WHAT IS REQUIRED: Write all of the entries again. Keep them exactly as they are.

SUPPLIED INFORMATION:
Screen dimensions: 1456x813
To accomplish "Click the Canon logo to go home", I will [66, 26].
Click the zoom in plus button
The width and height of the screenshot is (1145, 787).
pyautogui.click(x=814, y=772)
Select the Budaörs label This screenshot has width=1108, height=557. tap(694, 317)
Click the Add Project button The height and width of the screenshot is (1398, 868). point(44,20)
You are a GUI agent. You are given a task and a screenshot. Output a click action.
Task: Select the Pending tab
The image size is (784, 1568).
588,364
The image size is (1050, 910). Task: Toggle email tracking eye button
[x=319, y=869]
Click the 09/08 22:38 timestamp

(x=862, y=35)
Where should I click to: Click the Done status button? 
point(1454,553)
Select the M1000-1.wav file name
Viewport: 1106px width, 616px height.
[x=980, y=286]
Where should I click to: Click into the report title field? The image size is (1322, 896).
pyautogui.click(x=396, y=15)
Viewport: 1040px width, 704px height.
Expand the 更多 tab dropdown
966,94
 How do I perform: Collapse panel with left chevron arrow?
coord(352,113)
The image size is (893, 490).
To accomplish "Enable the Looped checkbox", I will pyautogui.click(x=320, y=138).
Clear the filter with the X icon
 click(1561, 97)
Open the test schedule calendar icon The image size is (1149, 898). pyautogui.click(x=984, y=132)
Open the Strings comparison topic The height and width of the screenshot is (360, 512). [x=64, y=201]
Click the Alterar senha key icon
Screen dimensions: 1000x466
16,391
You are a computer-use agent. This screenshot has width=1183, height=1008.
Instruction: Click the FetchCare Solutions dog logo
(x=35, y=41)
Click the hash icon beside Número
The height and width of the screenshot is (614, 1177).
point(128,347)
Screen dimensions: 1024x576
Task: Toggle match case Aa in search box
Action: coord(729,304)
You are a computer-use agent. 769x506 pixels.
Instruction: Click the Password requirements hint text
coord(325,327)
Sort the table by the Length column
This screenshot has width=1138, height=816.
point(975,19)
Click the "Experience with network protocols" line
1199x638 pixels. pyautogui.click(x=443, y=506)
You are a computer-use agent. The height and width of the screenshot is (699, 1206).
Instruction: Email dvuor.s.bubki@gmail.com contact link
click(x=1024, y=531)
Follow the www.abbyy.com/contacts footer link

TASK RESPONSE:
Screen dimensions: 1456x813
To accomplish "Click the Canon logo to go home", I will [66, 26].
Click the zoom in plus button
The width and height of the screenshot is (1145, 787).
pyautogui.click(x=814, y=772)
Select the Budaörs label This screenshot has width=1108, height=557. tap(694, 317)
Click the Add Project button The height and width of the screenshot is (1398, 868). point(44,20)
You are a GUI agent. You are given a task and a screenshot. Output a click action.
Task: Select the Pending tab
The image size is (784, 1568).
588,364
The image size is (1050, 910). Task: Toggle email tracking eye button
[x=319, y=869]
Click the 09/08 22:38 timestamp

(x=862, y=35)
Where should I click to: Click the Done status button? 
point(1454,553)
Select the M1000-1.wav file name
Viewport: 1106px width, 616px height.
[x=980, y=286]
Where should I click to: Click into the report title field? The image size is (1322, 896).
pyautogui.click(x=396, y=15)
Viewport: 1040px width, 704px height.
Expand the 更多 tab dropdown
966,94
 How do I perform: Collapse panel with left chevron arrow?
coord(352,113)
The image size is (893, 490).
To accomplish "Enable the Looped checkbox", I will pyautogui.click(x=320, y=138).
Clear the filter with the X icon
 click(1561, 97)
Open the test schedule calendar icon The image size is (1149, 898). pyautogui.click(x=984, y=132)
Open the Strings comparison topic The height and width of the screenshot is (360, 512). [x=64, y=201]
Click the Alterar senha key icon
Screen dimensions: 1000x466
16,391
You are a computer-use agent. This screenshot has width=1183, height=1008.
Instruction: Click the FetchCare Solutions dog logo
(x=35, y=41)
Click the hash icon beside Número
The height and width of the screenshot is (614, 1177).
point(128,347)
Screen dimensions: 1024x576
Task: Toggle match case Aa in search box
Action: coord(729,304)
You are a computer-use agent. 769x506 pixels.
Instruction: Click the Password requirements hint text
coord(325,327)
Sort the table by the Length column
This screenshot has width=1138, height=816.
point(975,19)
Click the "Experience with network protocols" line
1199x638 pixels. pyautogui.click(x=443, y=506)
You are a computer-use agent. The height and width of the screenshot is (699, 1206).
Instruction: Email dvuor.s.bubki@gmail.com contact link
click(x=1024, y=531)
Follow the www.abbyy.com/contacts footer link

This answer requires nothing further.